[Your assignment]
Return all of the entries word for word, but omit the pictures they contain.

Saved data entries:
- - -

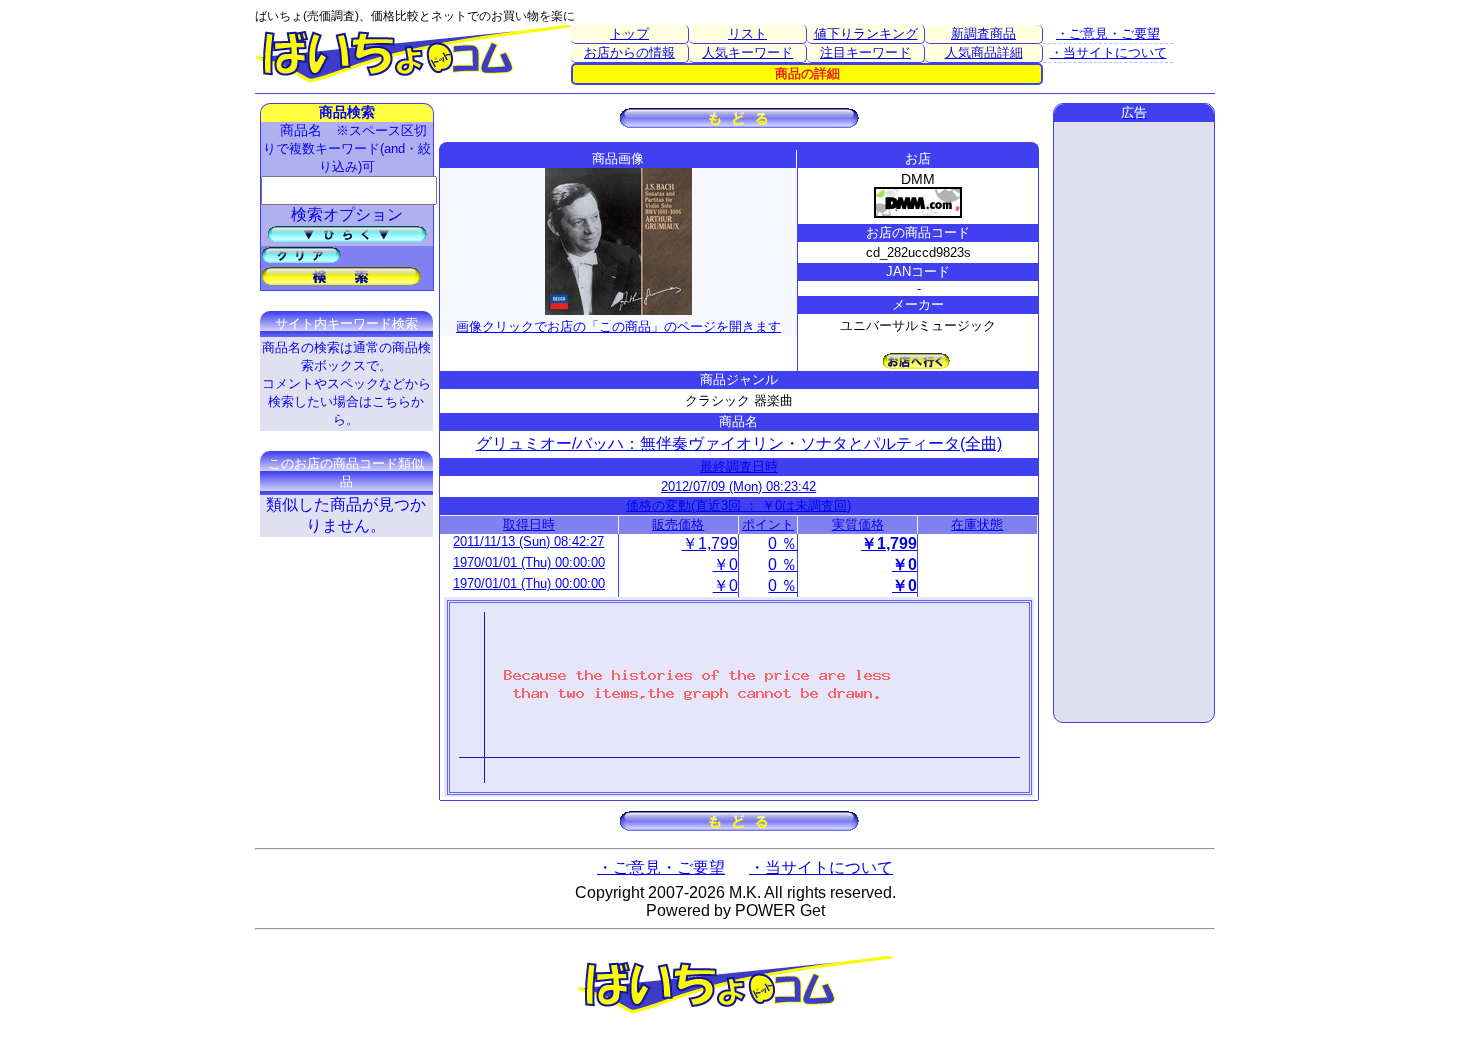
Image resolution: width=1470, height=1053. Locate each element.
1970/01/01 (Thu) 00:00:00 (529, 562)
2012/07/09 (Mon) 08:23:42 (738, 486)
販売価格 (678, 524)
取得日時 (529, 524)
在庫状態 (977, 524)
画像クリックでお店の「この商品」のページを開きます (618, 326)
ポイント (768, 524)
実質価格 (858, 524)
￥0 (725, 564)
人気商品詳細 (984, 52)
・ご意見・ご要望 (1108, 33)
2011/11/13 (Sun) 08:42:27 (528, 541)
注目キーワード (865, 52)
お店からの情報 (629, 52)
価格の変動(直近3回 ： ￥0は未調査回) (738, 505)
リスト (747, 33)
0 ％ (782, 543)
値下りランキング (866, 33)
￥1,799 (710, 543)
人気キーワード (747, 52)
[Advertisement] (1134, 422)
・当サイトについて (1108, 52)
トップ (629, 33)
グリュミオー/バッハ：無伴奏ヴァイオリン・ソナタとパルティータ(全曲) (739, 443)
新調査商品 (983, 33)
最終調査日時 (739, 466)
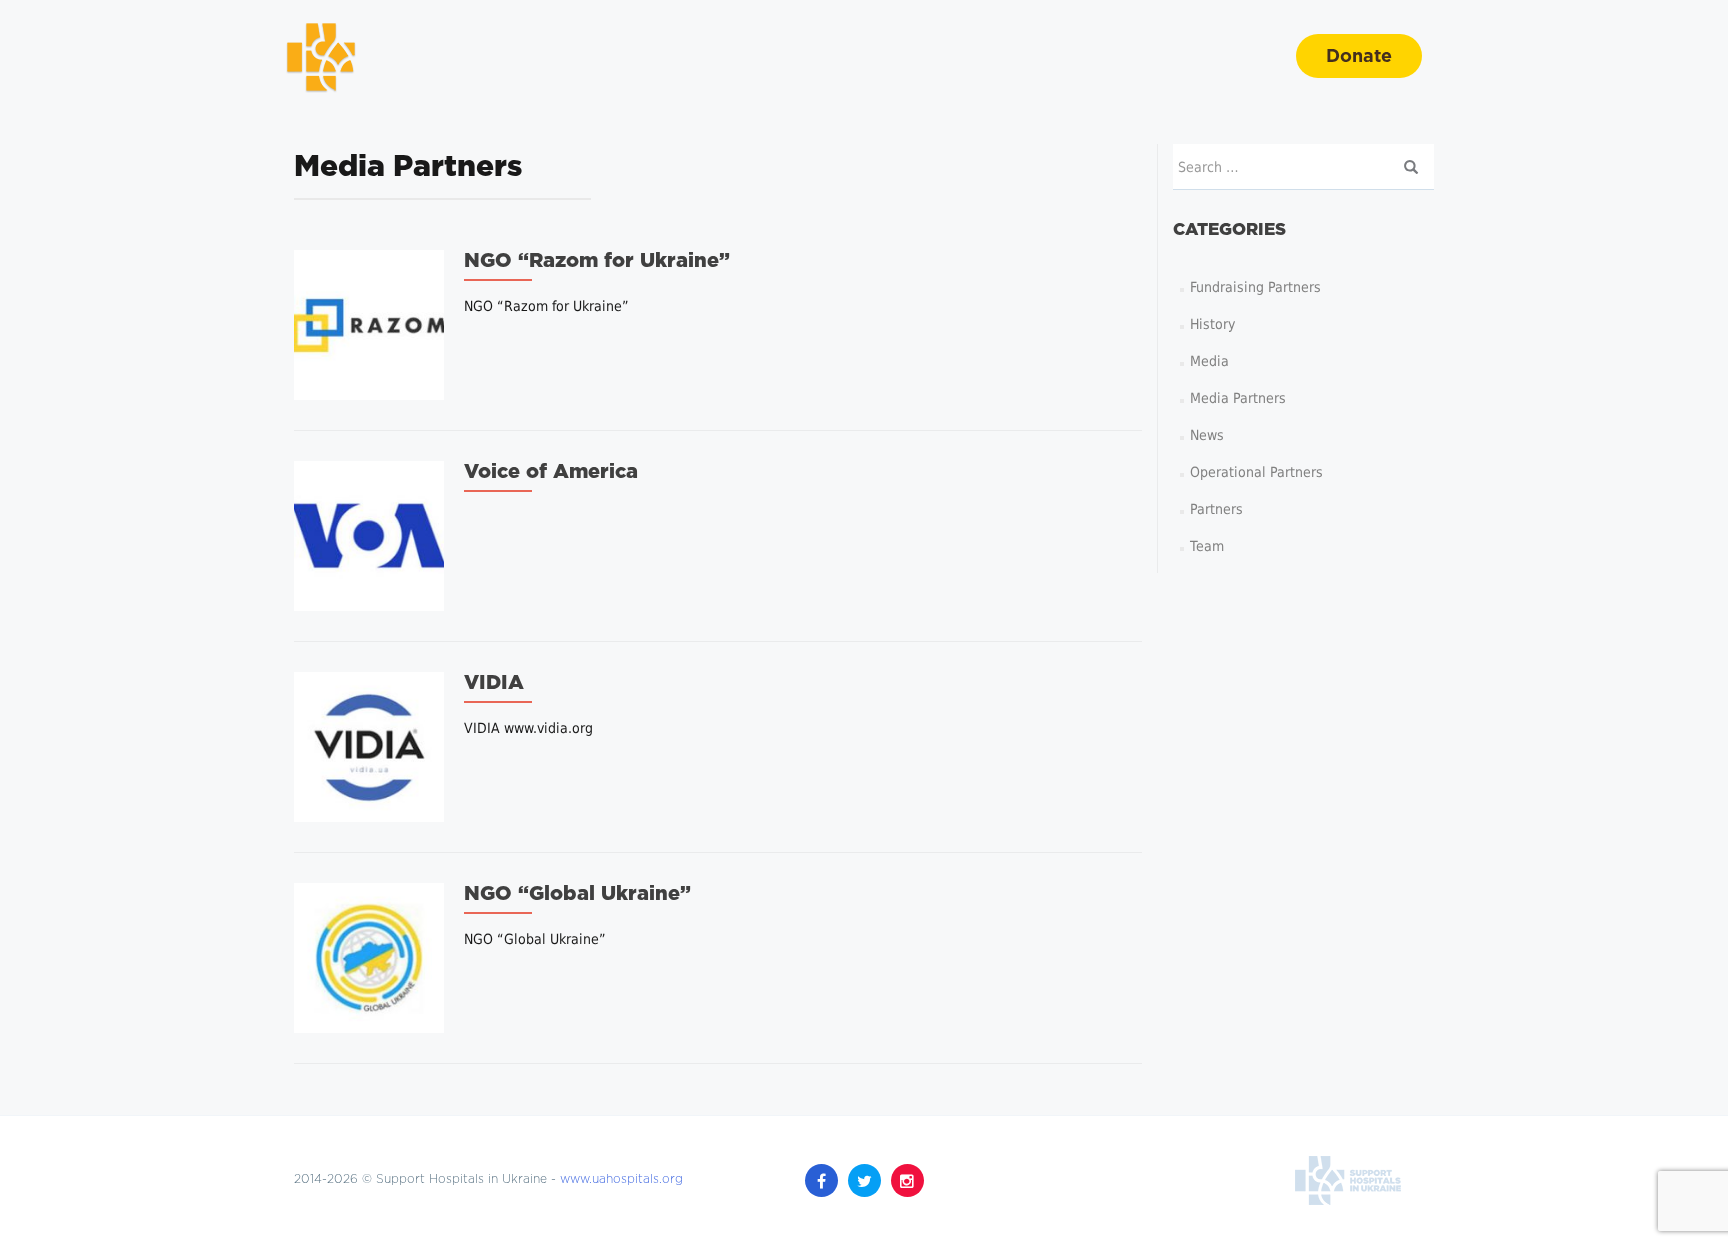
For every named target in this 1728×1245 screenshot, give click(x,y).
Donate (1359, 57)
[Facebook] (821, 1180)
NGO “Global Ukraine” (577, 894)
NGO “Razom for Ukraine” (597, 261)
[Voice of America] (369, 535)
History (1212, 324)
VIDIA (494, 683)
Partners (1216, 509)
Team (1207, 546)
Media (1209, 361)
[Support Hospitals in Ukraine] (321, 56)
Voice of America (551, 472)
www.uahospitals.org (621, 1179)
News (1207, 435)
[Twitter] (864, 1180)
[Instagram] (907, 1180)
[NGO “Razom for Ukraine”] (369, 324)
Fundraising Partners (1255, 287)
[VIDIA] (369, 746)
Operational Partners (1256, 472)
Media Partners (1238, 398)
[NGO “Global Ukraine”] (369, 957)
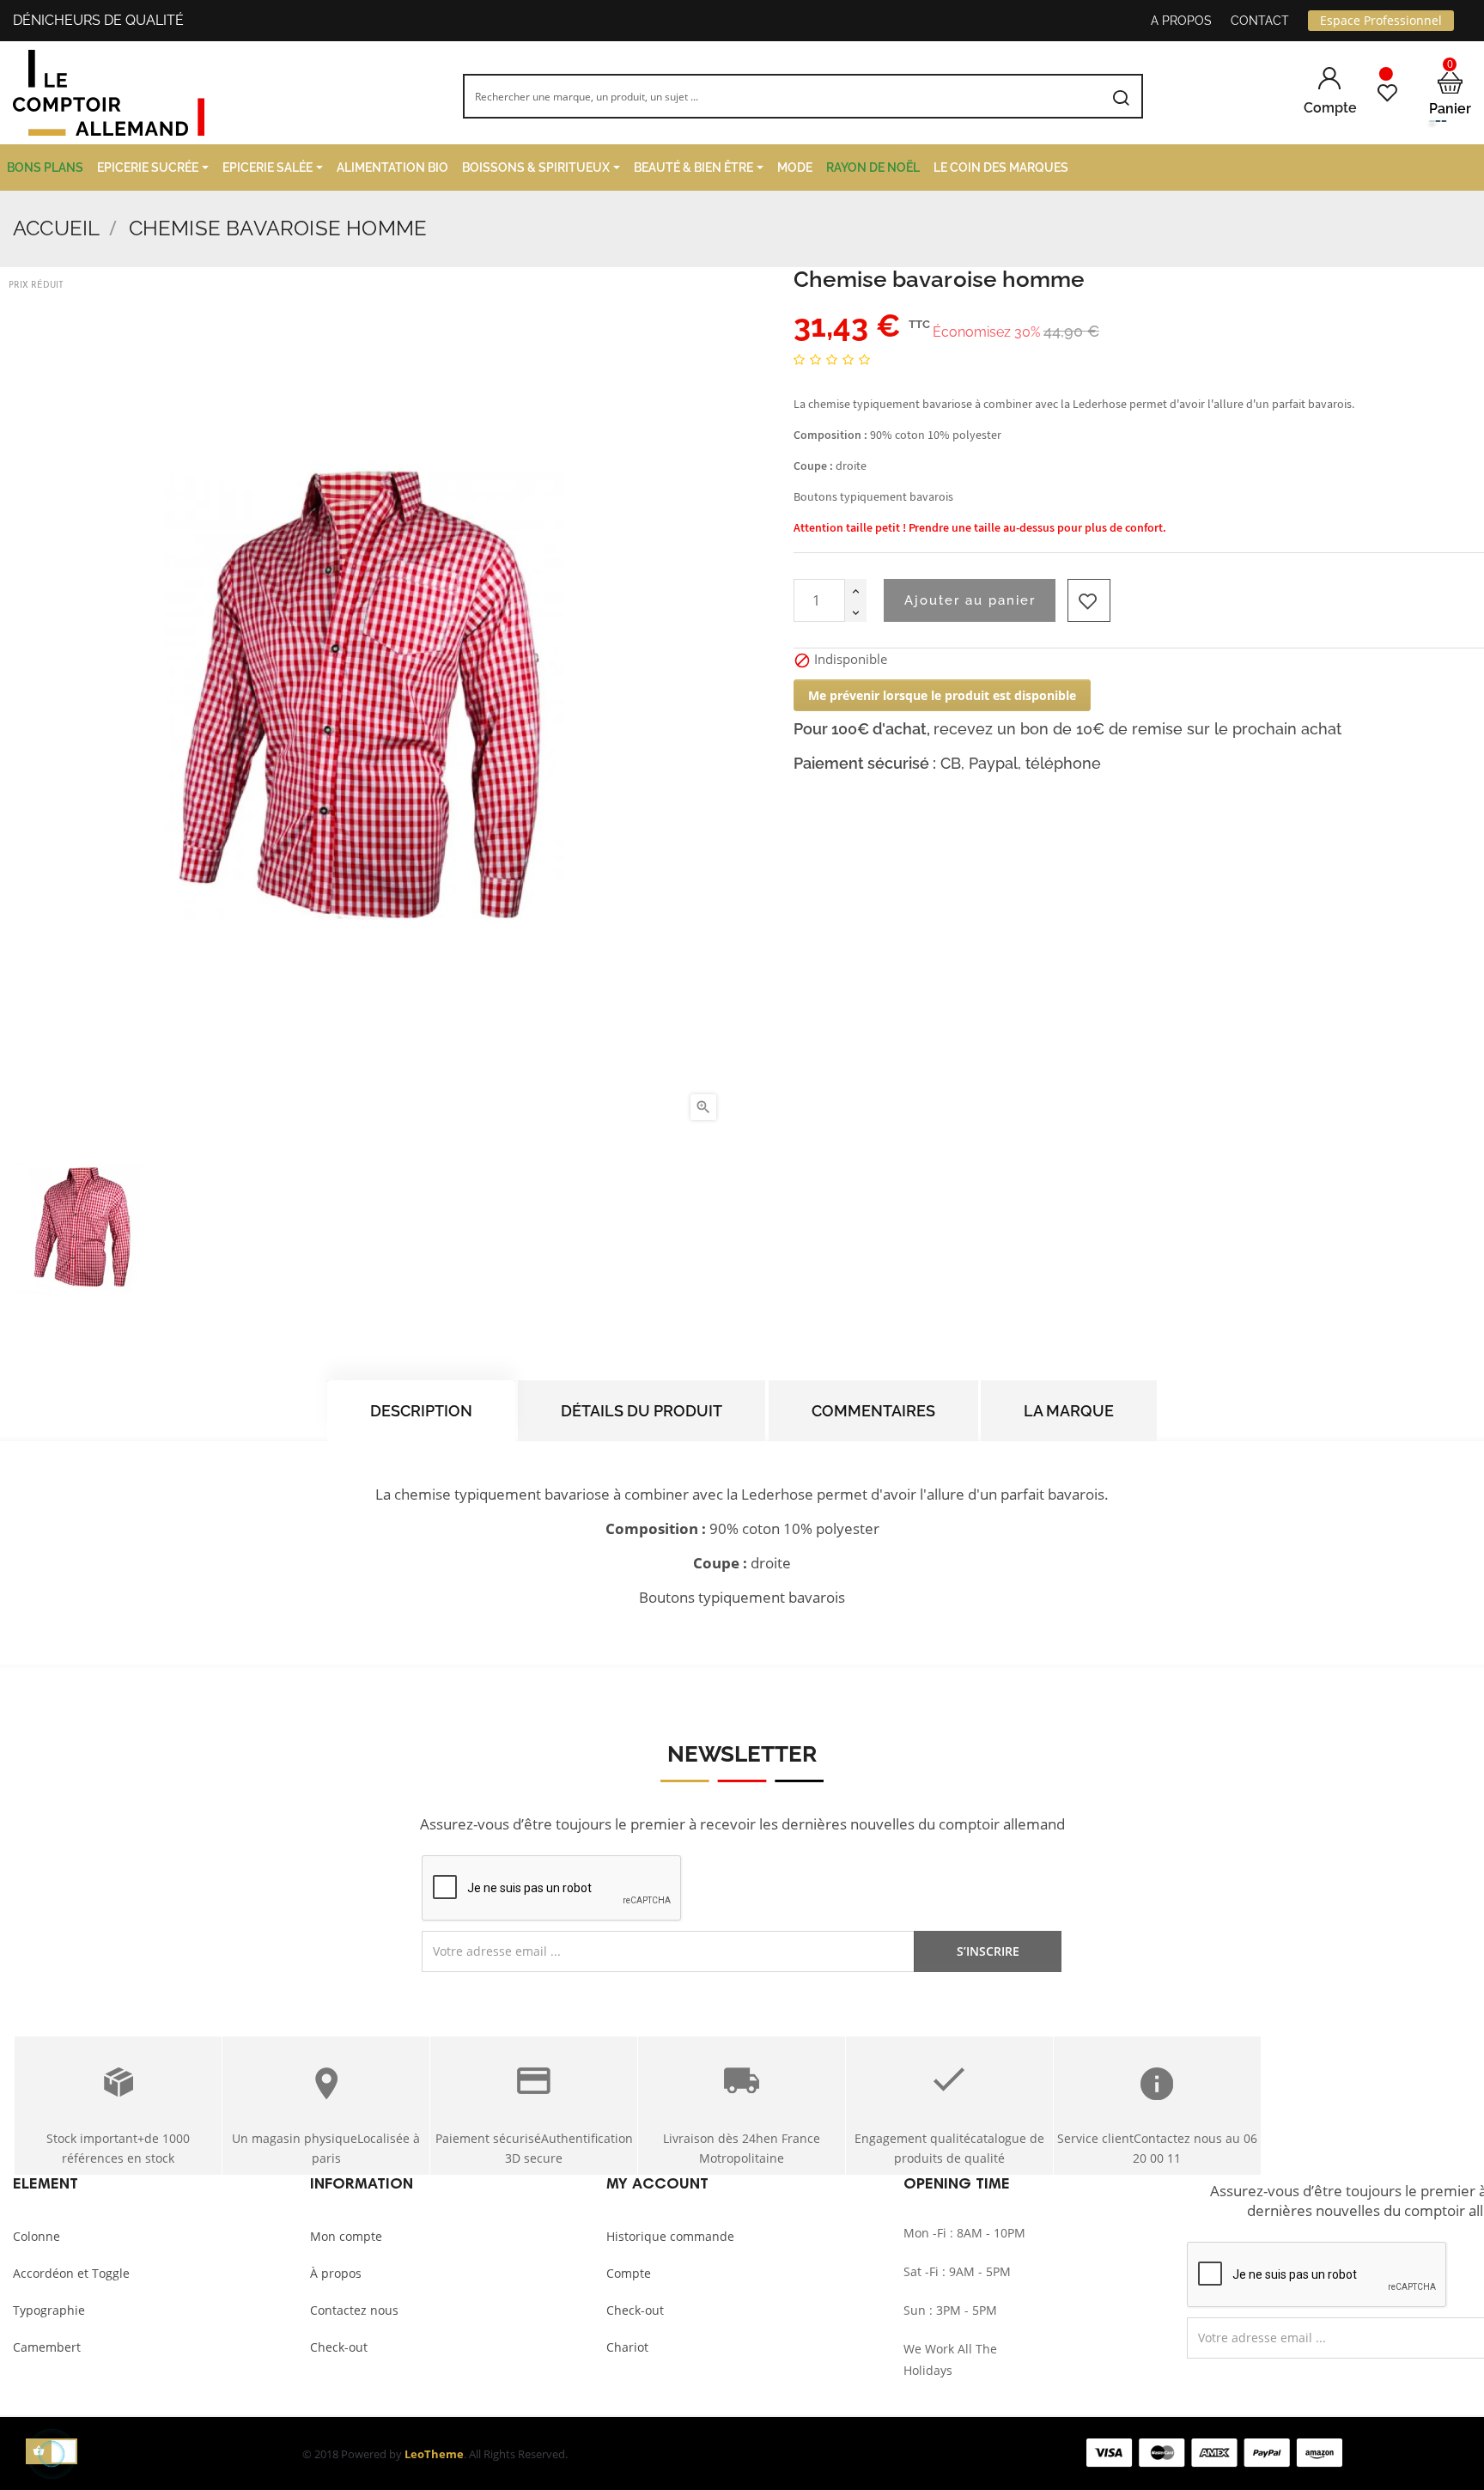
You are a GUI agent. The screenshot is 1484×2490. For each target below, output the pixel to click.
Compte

- - -

[Exercise result]
Image resolution: width=1470, height=1053. Locate each element.
1970/01/01 (Thu) 00:00:00 (529, 562)
2012/07/09 (Mon) 08:23:42 (738, 486)
販売価格 (678, 524)
取得日時 (529, 524)
在庫状態 (977, 524)
画像クリックでお店の「この商品」のページを開きます (618, 326)
ポイント (768, 524)
実質価格 (858, 524)
￥0 (725, 564)
人気商品詳細 (984, 52)
・ご意見・ご要望 (1108, 33)
2011/11/13 (Sun) 08:42:27 (528, 541)
注目キーワード (865, 52)
お店からの情報 (629, 52)
価格の変動(直近3回 ： ￥0は未調査回) (738, 505)
リスト (747, 33)
0 ％ (782, 543)
値下りランキング (866, 33)
￥1,799 (710, 543)
人気キーワード (747, 52)
[Advertisement] (1134, 422)
・当サイトについて (1108, 52)
トップ (629, 33)
グリュミオー/バッハ：無伴奏ヴァイオリン・ソナタとパルティータ(全曲) (739, 443)
新調査商品 (983, 33)
最終調査日時 (739, 466)
For every named target in this 1728×1245 screenshot, give click(x,y).
Donate (1359, 57)
[Facebook] (821, 1180)
NGO “Global Ukraine” (577, 894)
NGO “Razom for Ukraine” (597, 261)
[Voice of America] (369, 535)
History (1212, 324)
VIDIA (494, 683)
Partners (1216, 509)
Team (1207, 546)
Media (1209, 361)
[Support Hospitals in Ukraine] (321, 56)
Voice of America (551, 472)
www.uahospitals.org (621, 1179)
News (1207, 435)
[Twitter] (864, 1180)
[Instagram] (907, 1180)
[NGO “Razom for Ukraine”] (369, 324)
Fundraising Partners (1255, 287)
[VIDIA] (369, 746)
Operational Partners (1256, 472)
Media Partners (1238, 398)
[NGO “Global Ukraine”] (369, 957)
You are a GUI agent. The screenshot is 1484×2490. For each target below, output the pixel to click.
Compte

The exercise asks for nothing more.